All of the records are to be copied out exactly, with nothing left out.

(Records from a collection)
★ ★ ★ ★ ★ ★ ★
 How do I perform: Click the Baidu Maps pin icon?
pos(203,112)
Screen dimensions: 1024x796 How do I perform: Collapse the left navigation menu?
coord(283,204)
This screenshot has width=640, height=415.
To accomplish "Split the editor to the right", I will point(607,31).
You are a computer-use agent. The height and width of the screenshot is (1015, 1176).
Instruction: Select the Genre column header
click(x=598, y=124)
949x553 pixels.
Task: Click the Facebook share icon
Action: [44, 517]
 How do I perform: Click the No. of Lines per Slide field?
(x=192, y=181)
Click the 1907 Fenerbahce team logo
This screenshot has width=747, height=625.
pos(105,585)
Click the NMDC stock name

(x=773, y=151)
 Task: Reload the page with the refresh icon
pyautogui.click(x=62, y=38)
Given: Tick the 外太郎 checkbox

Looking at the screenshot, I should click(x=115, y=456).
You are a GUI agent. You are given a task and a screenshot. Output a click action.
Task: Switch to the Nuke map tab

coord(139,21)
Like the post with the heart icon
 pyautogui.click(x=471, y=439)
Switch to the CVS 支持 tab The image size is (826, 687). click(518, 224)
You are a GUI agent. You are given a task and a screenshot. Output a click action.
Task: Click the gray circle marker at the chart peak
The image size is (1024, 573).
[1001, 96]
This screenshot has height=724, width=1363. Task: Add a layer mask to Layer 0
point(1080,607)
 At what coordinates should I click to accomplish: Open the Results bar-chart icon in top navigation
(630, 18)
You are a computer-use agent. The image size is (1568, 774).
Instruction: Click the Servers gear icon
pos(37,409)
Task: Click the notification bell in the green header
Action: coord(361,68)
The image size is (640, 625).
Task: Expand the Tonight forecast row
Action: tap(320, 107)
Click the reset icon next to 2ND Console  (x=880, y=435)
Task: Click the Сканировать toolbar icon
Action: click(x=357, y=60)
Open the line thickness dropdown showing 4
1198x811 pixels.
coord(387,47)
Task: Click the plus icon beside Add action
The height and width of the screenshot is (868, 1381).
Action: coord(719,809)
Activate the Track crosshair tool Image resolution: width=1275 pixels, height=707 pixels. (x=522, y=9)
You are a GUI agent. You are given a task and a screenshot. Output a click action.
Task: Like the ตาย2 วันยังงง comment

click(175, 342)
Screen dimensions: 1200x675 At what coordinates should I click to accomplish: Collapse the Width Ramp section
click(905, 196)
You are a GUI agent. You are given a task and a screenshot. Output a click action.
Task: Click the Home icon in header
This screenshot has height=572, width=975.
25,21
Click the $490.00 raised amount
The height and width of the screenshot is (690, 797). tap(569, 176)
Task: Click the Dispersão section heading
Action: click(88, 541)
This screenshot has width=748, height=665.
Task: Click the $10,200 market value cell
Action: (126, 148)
★ ★ ★ ★ ★ ★ ★
→ Solved exercise:
 How do I perform: Click the Baidu Maps pin icon?
pos(203,112)
Screen dimensions: 1024x796 How do I perform: Collapse the left navigation menu?
coord(283,204)
This screenshot has width=640, height=415.
To accomplish "Split the editor to the right", I will point(607,31).
You are a computer-use agent. The height and width of the screenshot is (1015, 1176).
Instruction: Select the Genre column header
click(x=598, y=124)
949x553 pixels.
Task: Click the Facebook share icon
Action: [44, 517]
 How do I perform: Click the No. of Lines per Slide field?
(x=192, y=181)
Click the 1907 Fenerbahce team logo
This screenshot has width=747, height=625.
pos(105,585)
Click the NMDC stock name

(x=773, y=151)
 Task: Reload the page with the refresh icon
pyautogui.click(x=62, y=38)
Given: Tick the 外太郎 checkbox

Looking at the screenshot, I should click(x=115, y=456).
You are a GUI agent. You are given a task and a screenshot. Output a click action.
Task: Switch to the Nuke map tab

coord(139,21)
Like the post with the heart icon
 pyautogui.click(x=471, y=439)
Switch to the CVS 支持 tab The image size is (826, 687). click(518, 224)
You are a GUI agent. You are given a task and a screenshot. Output a click action.
Task: Click the gray circle marker at the chart peak
The image size is (1024, 573).
[1001, 96]
This screenshot has height=724, width=1363. Task: Add a layer mask to Layer 0
point(1080,607)
 At what coordinates should I click to accomplish: Open the Results bar-chart icon in top navigation
(630, 18)
You are a computer-use agent. The image size is (1568, 774).
Instruction: Click the Servers gear icon
pos(37,409)
Task: Click the notification bell in the green header
Action: coord(361,68)
The image size is (640, 625).
Task: Expand the Tonight forecast row
Action: tap(320, 107)
Click the reset icon next to 2ND Console  (x=880, y=435)
Task: Click the Сканировать toolbar icon
Action: click(x=357, y=60)
Open the line thickness dropdown showing 4
1198x811 pixels.
coord(387,47)
Task: Click the plus icon beside Add action
The height and width of the screenshot is (868, 1381).
Action: coord(719,809)
Activate the Track crosshair tool Image resolution: width=1275 pixels, height=707 pixels. (x=522, y=9)
You are a GUI agent. You are given a task and a screenshot. Output a click action.
Task: Like the ตาย2 วันยังงง comment

click(175, 342)
Screen dimensions: 1200x675 At what coordinates should I click to accomplish: Collapse the Width Ramp section
click(905, 196)
You are a GUI agent. You are given a task and a screenshot. Output a click action.
Task: Click the Home icon in header
This screenshot has height=572, width=975.
25,21
Click the $490.00 raised amount
The height and width of the screenshot is (690, 797). tap(569, 176)
Task: Click the Dispersão section heading
Action: click(88, 541)
This screenshot has width=748, height=665.
Task: Click the $10,200 market value cell
Action: (126, 148)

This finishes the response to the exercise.